AIM »
Rewrite every line of the records from the first one through the line containing "Ramadan 2019 : Biscuits", requests included. Scale only the coordinates in the answers by multiplying them by 2.45 and rounding to whole numbers, with halves rounded up.

SUPPLIED DATA »
--------------------------------

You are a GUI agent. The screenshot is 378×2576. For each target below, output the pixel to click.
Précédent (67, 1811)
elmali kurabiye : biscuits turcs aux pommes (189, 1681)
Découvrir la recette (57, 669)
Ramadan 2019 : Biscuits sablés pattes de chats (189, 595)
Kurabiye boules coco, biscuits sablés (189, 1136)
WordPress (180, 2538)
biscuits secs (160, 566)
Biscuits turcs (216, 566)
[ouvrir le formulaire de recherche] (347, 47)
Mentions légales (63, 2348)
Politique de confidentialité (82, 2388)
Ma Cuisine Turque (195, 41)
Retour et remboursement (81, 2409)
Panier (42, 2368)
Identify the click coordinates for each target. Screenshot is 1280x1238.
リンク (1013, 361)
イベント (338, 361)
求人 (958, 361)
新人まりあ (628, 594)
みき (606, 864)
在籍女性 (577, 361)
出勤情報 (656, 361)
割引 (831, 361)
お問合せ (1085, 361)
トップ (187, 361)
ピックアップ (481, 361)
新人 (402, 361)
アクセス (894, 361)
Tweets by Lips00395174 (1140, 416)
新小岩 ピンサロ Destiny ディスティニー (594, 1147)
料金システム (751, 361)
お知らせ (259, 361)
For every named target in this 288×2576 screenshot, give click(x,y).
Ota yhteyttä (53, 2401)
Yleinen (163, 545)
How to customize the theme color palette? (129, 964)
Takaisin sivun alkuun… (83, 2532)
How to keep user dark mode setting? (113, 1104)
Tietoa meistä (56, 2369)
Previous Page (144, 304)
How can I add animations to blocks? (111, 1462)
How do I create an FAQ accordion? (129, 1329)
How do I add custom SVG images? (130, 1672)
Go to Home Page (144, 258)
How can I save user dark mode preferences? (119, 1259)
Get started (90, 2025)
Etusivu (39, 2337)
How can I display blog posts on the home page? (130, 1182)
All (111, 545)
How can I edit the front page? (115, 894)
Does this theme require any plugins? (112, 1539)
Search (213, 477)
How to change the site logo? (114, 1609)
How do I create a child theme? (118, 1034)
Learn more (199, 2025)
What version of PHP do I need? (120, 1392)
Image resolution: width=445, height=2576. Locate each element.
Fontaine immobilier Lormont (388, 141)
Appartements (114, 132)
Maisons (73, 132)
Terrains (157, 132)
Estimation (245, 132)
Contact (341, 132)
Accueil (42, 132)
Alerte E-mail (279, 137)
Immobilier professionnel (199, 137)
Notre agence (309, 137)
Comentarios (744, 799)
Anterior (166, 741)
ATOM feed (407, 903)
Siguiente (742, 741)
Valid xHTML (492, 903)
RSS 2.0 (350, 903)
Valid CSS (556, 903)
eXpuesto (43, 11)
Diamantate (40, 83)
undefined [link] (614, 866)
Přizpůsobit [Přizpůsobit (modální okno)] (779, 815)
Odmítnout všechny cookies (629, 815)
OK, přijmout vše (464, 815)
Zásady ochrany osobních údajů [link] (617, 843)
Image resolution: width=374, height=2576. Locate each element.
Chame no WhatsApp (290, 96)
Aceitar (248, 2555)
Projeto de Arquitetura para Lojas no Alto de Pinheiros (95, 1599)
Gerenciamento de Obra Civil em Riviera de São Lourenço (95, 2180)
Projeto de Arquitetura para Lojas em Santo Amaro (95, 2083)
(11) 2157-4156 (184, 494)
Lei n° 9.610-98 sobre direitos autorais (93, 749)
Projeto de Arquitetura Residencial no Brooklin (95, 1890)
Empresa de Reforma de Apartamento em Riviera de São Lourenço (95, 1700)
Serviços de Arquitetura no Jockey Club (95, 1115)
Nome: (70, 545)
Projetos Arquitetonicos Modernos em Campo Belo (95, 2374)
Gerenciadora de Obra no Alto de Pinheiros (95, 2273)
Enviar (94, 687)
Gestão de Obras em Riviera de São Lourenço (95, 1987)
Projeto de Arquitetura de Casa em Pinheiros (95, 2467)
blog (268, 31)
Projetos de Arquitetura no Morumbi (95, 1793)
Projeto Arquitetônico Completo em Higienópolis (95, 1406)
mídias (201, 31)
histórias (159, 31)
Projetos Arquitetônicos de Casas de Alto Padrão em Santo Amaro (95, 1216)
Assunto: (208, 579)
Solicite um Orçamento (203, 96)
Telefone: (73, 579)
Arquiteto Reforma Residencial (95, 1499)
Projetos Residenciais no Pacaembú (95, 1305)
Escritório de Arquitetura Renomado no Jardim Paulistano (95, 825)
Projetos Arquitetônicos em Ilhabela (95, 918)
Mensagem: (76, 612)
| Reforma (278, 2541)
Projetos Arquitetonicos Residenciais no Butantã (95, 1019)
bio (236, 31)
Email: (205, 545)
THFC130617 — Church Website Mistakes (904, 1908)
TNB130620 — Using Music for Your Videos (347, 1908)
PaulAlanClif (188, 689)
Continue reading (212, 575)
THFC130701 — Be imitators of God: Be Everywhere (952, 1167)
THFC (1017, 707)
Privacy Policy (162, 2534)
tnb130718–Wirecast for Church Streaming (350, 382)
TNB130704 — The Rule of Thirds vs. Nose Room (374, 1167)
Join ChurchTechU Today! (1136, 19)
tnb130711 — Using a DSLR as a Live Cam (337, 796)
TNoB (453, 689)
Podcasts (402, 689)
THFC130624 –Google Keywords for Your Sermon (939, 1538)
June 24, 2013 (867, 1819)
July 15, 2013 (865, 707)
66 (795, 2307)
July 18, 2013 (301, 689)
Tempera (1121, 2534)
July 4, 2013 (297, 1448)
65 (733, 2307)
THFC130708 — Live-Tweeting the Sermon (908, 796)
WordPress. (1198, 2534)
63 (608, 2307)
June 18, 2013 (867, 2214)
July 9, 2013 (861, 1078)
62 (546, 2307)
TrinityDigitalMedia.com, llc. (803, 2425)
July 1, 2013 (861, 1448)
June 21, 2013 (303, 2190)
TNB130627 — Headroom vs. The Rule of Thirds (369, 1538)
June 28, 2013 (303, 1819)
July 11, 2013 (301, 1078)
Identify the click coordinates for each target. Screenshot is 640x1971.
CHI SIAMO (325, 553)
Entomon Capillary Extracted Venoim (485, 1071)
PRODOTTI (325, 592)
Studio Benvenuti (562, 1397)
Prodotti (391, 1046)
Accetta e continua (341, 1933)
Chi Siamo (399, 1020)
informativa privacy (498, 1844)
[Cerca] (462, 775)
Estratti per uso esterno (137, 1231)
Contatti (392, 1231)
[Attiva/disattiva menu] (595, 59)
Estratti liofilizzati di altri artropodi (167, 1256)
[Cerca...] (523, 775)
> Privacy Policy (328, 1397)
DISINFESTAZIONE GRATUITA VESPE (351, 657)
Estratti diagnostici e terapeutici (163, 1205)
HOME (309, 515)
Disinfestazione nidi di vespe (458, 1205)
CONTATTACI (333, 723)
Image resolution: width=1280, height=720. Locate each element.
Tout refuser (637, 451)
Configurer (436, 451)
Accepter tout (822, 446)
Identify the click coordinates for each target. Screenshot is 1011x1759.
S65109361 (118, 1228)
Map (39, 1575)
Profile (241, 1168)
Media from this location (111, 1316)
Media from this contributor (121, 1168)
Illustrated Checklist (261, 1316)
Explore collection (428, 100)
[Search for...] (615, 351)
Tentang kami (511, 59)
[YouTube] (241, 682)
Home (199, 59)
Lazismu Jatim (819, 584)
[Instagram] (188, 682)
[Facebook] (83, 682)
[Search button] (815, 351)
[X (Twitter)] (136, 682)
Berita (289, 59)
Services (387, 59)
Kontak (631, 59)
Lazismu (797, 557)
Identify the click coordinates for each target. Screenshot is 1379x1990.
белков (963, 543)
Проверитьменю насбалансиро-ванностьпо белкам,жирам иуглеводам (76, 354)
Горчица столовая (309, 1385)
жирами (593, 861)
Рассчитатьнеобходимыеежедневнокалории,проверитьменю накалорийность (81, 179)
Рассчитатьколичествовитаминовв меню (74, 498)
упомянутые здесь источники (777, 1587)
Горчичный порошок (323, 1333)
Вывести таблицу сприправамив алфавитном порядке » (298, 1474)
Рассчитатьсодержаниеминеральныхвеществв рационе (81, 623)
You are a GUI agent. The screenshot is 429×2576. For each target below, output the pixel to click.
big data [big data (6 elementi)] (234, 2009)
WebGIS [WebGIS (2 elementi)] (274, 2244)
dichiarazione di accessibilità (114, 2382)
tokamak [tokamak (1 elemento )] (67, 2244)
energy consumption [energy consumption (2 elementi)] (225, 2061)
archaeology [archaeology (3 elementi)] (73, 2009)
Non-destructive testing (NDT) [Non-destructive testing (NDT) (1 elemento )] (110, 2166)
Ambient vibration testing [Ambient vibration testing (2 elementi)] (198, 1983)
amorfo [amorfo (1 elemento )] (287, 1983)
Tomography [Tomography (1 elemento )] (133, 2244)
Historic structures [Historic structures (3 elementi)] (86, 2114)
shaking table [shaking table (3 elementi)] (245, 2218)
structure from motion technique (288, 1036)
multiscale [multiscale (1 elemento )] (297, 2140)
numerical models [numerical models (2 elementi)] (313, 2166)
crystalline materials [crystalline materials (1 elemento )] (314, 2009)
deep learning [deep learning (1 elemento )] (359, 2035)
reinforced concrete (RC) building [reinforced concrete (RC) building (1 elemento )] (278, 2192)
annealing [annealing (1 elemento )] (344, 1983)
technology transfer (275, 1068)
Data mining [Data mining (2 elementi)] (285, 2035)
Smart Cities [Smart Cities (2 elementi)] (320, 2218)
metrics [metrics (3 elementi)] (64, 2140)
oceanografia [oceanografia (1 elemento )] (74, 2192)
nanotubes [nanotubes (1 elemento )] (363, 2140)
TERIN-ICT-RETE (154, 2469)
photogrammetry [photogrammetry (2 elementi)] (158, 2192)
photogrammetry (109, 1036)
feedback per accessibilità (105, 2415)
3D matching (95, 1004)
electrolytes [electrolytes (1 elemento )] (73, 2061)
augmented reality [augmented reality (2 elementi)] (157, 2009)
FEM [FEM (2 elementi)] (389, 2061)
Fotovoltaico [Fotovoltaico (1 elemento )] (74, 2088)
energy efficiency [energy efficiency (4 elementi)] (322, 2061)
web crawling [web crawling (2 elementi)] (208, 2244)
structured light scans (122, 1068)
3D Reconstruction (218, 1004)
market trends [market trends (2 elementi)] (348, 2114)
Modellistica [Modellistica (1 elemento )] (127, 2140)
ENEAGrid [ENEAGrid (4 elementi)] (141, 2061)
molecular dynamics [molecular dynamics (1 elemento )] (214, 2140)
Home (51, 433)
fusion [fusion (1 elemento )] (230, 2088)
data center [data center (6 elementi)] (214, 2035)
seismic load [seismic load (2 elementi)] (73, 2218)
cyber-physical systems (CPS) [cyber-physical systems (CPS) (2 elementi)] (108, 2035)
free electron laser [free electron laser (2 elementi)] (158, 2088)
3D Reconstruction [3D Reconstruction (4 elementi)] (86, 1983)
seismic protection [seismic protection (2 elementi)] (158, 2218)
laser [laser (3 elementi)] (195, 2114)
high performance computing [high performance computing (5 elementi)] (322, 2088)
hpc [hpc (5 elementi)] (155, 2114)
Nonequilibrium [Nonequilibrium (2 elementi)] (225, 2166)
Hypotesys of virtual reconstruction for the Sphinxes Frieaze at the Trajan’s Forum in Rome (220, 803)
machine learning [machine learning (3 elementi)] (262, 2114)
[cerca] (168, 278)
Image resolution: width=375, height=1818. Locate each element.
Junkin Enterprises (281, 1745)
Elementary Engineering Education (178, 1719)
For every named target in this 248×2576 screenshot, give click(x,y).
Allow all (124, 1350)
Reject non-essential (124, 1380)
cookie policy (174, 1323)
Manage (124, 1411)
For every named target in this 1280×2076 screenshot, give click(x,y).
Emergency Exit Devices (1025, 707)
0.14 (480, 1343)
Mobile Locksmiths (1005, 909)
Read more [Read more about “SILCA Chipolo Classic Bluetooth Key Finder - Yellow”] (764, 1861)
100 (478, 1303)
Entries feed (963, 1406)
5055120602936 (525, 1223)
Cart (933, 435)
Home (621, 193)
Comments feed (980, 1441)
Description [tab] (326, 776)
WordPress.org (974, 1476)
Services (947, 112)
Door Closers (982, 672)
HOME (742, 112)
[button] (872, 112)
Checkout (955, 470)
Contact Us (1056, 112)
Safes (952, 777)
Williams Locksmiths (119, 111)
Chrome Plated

--------------------------------

EXERCISE OUTPUT »
You are a GUI agent. The screenshot is 378×2576. For each target below, output the pixel to click.
Précédent (164, 4437)
elmali kurabiye : biscuits turcs aux pommes (463, 4118)
Découvrir la recette (140, 1639)
Ramadan 2019 : Biscuits sablés pattes de chats (463, 1458)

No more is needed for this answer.